EC法の採用
出典: フリー百科事典『ウィキペディア(Wikipedia)』 (2021/01/11 08:05 UTC 版)
「1972年欧州共同体法 (イギリス)」の記事における「EC法の採用」の解説
「2011年欧州連合法(英語版)」も参照 イギリスの裁判所の見解では、1972年加入条約と1972年欧州共同体法によりEU法(制定時点ではEC法、本節では「EU法」表記に統一)がイギリスの国内法に優先すると定められた。EU法の優先はEC/EUの基本条約で明示的に定められたことではなく、主に欧州司法裁判所(英語版)(ECJ)により発展した理論である。

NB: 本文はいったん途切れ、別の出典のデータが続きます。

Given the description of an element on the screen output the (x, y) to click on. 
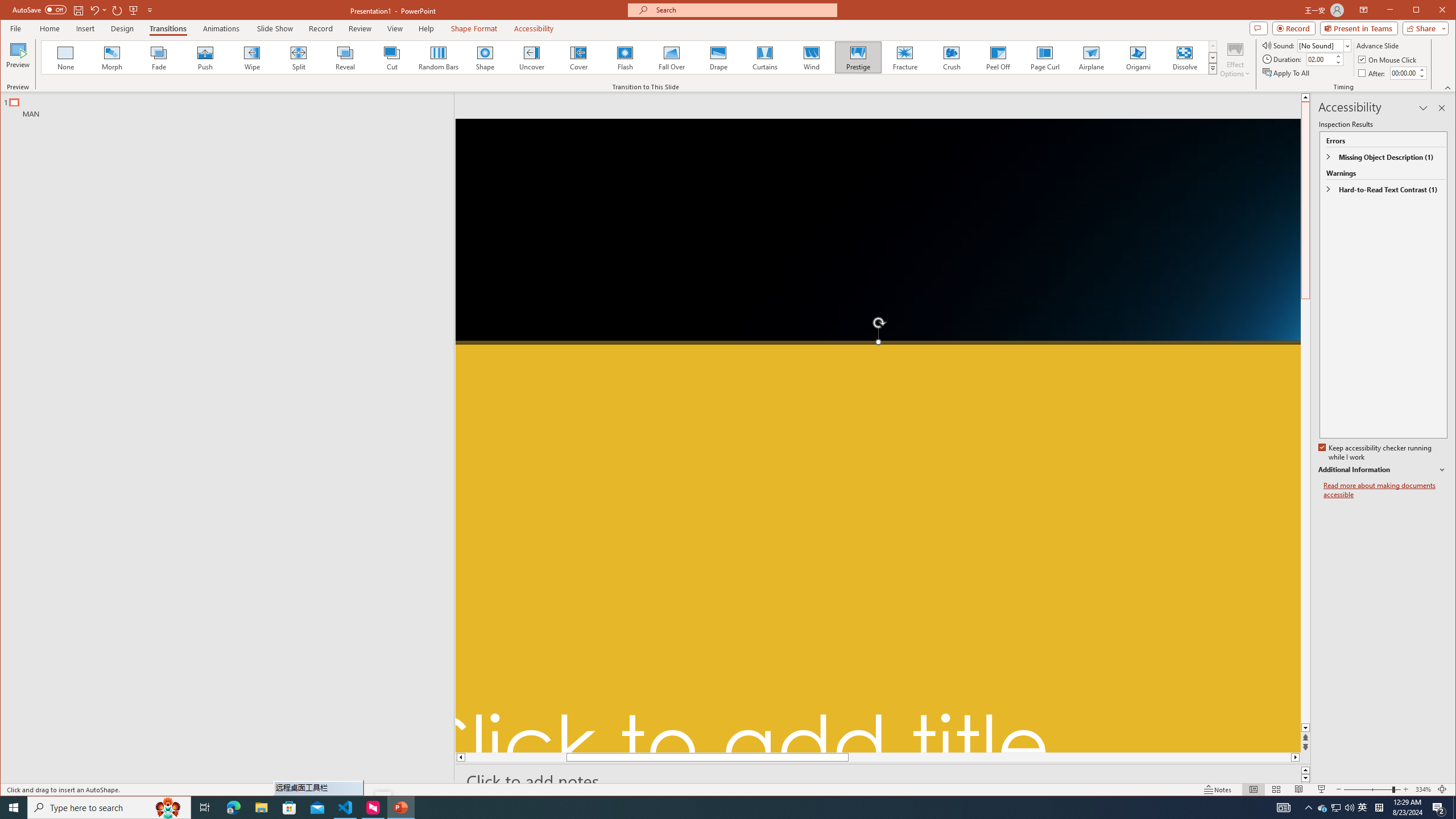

ECJは国内法がEU法に優先する場合、条約の目的が果たされなくなるとして、EU法が国内法に優先するという見解(いわゆる国際法における一元論(英語版))を示したが、イギリスなど多くの加盟国の裁判所はこの見解を受け入れていない。イギリスの憲法は議会主権に基づいており、国際法と国内法の関係にあたっては二元論の立場をとっている。すなわち、他国との条約は国内の制定法を経由しなければイギリス法に組み入れられないという立場である。従って、イギリスにおけるEU法優先は1972年欧州共同体法に基づいているだけであり、同法が廃止されると、国内立法を経ていないEU法はイギリスに適用されなくなり、1972年欧州共同体法によりEC/EUの組織に委ねられた権力はイギリスの議会に返還される。これは後の2011年欧州連合法(英語版)第18条(通称「主権条項」(sovereignty clause))で改めて明示された。